Metin Başbuğ, zikzaklı bir alan olan kutsallar konusuna girerek kutsiyet nedir, onu kimler belirler, ne adına kutsiyetler atfedilir gibi sorulara cevap aradı. Enes Kılıçoğlu, deprem bölgelerinde görüp hissettiklerini ve ibretlik diyebileceğimiz halleri paylaştı.
İsmail Albayrak, “Allah’tan korkun” buyruğunun geçtiği ayetleri anlamaya ve anlatmaya çalıştı.
Mehmet Akif Köse, insan olarak nelere hazırlıklı olmamız gerektiği üzerinde durdu. Enes Belada, İslam düşmanlığının nedenlerine bakıp niçin kısmını sorguladı.
Bilal İnal, afetleri nasıl okumalıyız sorusu etrafında şekillendirdiği düşüncelerini aktardı. İsmail Arık, muslih yönümüzü unutmadan yaşamamız gerektiğinin altını çizdi. Ramazan Öncül, doğal afet olarak isimlendirilen olayları önceden bilmemiz mümkün mü sorusu etrafında paylaşılan cevaplara mercek tuttu.
Her yıl 29 Mayıs’ta yapılan etkinliklerle kutlanması bir gelenek halini alan İstanbul’un fethinin 570. yılında her seferinde olduğu gibi yüce Rabbimizden yine her işimizde bizleri muvaffak kılacak diri bir cihad şuuru diliyoruz.
Cihadın, İslam ile insan arasındaki engellerin kaldırılması demek olduğunu biliyoruz. Sadece Mayısların değil Mayıs fetihleriyle kıyaslanabilecek nice zaferlere gebe bütün ayların bizlerin olduğuna inanıyoruz.
29 Mayıs 2005’te ahirete yolcu ettiğimiz Zeki Soyak hocamızı rahmetle anıyor, kendisiyle cennette yeniden görüşebilmeyi umuyoruz.

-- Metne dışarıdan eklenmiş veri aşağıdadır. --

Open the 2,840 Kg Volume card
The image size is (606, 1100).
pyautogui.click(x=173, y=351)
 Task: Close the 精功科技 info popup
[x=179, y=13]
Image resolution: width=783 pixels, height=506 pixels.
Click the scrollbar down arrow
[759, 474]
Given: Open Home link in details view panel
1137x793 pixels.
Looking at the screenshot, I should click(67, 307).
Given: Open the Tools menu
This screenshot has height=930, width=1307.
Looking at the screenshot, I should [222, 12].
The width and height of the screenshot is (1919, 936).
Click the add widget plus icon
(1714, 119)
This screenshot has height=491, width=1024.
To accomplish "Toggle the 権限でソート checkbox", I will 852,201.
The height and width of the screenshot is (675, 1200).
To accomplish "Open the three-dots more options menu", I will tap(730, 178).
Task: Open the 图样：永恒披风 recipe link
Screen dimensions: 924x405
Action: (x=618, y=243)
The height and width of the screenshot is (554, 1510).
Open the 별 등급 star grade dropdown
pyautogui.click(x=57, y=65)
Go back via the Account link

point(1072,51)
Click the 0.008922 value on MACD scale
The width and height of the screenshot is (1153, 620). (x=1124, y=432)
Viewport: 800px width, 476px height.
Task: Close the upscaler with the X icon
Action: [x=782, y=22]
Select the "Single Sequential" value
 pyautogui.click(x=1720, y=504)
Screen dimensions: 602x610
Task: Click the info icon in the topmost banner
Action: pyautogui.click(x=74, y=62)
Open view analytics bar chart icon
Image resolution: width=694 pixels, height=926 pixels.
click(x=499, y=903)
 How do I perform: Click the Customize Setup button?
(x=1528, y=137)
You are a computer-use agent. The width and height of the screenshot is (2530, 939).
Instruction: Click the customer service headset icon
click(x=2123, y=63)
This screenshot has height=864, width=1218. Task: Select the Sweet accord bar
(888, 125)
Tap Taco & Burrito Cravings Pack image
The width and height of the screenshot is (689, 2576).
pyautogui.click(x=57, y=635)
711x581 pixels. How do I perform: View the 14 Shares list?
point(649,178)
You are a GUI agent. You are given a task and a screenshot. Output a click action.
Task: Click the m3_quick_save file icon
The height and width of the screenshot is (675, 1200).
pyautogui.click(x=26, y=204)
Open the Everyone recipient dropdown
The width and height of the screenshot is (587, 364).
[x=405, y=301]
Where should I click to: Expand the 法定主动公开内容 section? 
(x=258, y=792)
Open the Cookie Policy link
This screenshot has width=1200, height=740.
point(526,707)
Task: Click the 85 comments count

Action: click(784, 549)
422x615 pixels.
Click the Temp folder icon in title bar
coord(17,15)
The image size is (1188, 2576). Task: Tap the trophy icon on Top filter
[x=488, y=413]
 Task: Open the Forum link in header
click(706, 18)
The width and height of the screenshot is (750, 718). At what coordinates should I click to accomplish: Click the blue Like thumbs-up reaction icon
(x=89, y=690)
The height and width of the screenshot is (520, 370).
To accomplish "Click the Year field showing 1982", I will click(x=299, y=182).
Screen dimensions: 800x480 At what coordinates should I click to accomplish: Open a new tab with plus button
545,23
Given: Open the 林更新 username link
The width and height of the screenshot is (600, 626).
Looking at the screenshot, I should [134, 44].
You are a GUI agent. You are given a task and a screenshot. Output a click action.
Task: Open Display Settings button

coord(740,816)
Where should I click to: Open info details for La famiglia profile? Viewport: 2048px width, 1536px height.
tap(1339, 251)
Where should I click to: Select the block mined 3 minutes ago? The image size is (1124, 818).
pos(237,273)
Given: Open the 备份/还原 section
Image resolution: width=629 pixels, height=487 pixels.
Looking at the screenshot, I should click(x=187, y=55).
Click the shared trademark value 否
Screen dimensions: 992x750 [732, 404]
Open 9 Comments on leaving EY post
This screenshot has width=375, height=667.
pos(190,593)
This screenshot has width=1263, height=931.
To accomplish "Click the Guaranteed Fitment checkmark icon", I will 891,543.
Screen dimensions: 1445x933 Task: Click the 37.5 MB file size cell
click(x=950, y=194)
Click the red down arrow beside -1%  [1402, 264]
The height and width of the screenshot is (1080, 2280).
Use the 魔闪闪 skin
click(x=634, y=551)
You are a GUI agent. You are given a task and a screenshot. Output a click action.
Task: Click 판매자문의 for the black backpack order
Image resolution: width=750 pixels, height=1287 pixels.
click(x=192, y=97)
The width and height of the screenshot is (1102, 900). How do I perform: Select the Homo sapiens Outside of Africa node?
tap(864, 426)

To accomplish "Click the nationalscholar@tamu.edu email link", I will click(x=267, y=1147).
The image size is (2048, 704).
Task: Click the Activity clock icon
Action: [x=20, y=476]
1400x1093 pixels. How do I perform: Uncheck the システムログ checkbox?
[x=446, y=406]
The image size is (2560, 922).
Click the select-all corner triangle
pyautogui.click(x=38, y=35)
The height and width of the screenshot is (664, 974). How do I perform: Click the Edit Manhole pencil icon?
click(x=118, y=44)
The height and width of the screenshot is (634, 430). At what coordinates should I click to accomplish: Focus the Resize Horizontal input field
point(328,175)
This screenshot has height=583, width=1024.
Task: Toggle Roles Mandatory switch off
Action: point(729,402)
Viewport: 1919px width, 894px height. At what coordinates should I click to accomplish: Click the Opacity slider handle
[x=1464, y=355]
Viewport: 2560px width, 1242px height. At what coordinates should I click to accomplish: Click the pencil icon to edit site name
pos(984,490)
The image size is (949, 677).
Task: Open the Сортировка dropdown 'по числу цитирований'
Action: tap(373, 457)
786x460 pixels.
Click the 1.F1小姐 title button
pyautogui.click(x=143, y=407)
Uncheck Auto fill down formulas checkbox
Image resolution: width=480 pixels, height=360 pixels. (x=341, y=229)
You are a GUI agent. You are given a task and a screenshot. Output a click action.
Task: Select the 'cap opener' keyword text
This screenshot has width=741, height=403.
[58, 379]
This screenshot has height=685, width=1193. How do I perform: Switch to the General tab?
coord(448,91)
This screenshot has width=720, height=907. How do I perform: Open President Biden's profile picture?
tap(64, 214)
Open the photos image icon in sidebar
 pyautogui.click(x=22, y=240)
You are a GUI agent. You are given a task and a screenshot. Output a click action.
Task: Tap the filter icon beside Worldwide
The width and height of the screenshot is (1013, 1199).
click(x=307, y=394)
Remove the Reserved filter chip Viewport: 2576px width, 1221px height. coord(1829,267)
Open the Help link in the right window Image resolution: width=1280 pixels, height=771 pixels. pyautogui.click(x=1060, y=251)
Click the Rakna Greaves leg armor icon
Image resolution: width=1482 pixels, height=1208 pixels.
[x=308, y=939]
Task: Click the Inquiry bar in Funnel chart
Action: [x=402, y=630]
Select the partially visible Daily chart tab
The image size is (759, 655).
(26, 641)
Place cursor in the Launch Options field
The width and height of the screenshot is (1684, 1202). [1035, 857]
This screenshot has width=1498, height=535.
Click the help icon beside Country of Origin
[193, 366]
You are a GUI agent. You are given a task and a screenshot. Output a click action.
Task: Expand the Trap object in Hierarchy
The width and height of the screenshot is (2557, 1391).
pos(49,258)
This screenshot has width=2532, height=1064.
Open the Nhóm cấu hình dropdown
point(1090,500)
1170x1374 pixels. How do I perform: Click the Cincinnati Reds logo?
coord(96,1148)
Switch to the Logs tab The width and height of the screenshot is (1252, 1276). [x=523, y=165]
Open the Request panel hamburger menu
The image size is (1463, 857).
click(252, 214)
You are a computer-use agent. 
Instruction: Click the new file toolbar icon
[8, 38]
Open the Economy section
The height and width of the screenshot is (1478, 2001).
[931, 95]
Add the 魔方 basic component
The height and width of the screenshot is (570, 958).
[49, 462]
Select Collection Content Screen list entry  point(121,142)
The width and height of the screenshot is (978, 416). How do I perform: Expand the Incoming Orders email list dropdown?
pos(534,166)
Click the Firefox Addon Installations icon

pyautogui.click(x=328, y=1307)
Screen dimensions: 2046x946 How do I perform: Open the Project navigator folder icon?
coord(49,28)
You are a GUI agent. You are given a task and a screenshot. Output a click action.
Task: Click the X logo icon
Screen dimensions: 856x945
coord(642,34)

“Bir işin hastası olmadan ustası olunmaz” derler. Fatih Sultan Mehmed Han, Allah’ın izniyle İstanbul’u 21 yaşında fethettiğinde “Ya ben İstanbul’u alırım ya İstanbul beni!” kararlılığı ve fedakarlığı içindeydi. Aynı karar ve fedakarlıklarla donanmış iman sahiplerinin eliyle Allah bu millete ve ümmete nice manevi ve maddi fetihlerde bulunabilmeyi nasip etmeyi sürdürsün. Amin.
Fetih söz konusu olduğunda hislerimize tercüman olan en güzel satırlar arasında ilk aklımıza gelenlerden biri de Arif Nihat Asya’nın mehter marşı olarak da seslendirilen Fetih Marşı isimli meşhur şiiri. Fetih Marşı okunmayı, dinlenmeyi, İstiklal Marşı gibi ezberlenmeyi ve hakkında okuma yarışmaları düzenlenmesini sonuna hak ediyor. Ezberden önce de anlaşılmayı bekliyor. Zira en güzel anma, anlamadır.
Yeni sayımızda yine görüşebilmek ümidiyle.
Allah’a emanet olun.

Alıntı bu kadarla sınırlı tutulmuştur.